PENCE: Do I believe in evolution? I embrace the view that God created the heavens and the earth, the seas and all that’s in them, and —
MATTHEWS: (interrupting) Right, but you believe in evolution from the beginning.
PENCE: The means, Chris, that He used to do that, I can’t say, but I do believe —
MATTHEWS: (interrupting) You can’t what?
PENCE: — in that fundamental truth.
MATTHEWS: Well — well did you take biology? (screaming) Did you take biology in school? Did you take science, which is all based on evolutionary belief and assumption?
PENCE: Well, I’ve always wanted to —
MATTHEWS: (screaming) If your party is to be credible on science, you’ve gotta accept science. Do you?
PENCE: Yeah, I want to —
MATTHEWS: Accept science?

[youtube KsMGvvUyNDE]

This may come as a surprise to many of you, but Science, at least according to Chris Matthews, is a Democrat thing. Personally, I was unaware that there was a “deomcrat” way to do science and a “republican” way to do science. Someone might explain to me how that works. Is there a “left” scientific method and a “right” scientific method? Matthews certainly seems to think so! How ignorant and disingenous of him! (But, we’re talking about Chris Matthews here, the most misinformed commentator on the networks as far as I’m concerned)

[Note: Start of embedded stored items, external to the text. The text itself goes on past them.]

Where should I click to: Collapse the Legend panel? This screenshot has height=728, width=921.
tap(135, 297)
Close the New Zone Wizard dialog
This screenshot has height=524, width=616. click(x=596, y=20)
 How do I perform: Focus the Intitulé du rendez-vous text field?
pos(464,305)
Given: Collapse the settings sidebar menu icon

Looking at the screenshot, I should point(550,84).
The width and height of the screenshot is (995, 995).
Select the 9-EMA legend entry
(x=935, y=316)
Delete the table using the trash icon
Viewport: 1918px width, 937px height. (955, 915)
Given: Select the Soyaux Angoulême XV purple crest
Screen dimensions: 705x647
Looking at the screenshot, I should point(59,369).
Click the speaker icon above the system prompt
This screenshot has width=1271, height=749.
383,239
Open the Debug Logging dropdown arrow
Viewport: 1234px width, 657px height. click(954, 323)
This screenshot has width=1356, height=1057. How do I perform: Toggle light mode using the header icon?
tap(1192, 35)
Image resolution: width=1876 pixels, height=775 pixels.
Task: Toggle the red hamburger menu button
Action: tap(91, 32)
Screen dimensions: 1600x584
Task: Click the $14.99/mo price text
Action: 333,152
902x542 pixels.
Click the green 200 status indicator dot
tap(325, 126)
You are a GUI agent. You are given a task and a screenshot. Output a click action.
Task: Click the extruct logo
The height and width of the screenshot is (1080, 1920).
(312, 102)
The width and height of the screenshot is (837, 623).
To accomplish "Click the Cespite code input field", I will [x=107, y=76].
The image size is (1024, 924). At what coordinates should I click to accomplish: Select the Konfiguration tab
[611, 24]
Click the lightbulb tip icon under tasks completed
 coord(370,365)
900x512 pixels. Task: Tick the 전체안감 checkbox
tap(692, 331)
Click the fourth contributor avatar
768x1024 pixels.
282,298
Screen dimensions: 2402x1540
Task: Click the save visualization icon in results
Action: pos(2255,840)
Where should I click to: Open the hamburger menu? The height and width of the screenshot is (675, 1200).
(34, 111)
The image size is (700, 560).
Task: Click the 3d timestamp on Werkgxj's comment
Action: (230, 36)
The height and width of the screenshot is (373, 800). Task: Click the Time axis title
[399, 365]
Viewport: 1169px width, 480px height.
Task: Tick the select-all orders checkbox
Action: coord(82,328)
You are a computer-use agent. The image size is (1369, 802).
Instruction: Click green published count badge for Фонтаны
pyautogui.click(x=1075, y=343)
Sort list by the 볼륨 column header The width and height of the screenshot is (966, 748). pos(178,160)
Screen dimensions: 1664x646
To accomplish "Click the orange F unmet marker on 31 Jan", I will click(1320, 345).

Its worth noting how Matthews tries to build a straw man about YEC and then claim that there a “many” in the Republican party who hold that view and who are “anti-science”. Matthews demonstrates admirably the left’s derision of anyone who would dare question evolution, stem cell research, global warming and who knows what else. Matthews appears clueless about the real debates in science about all these things, and ignores completely any of the moral questions involved, pretending, I guess, that they don’t even exist!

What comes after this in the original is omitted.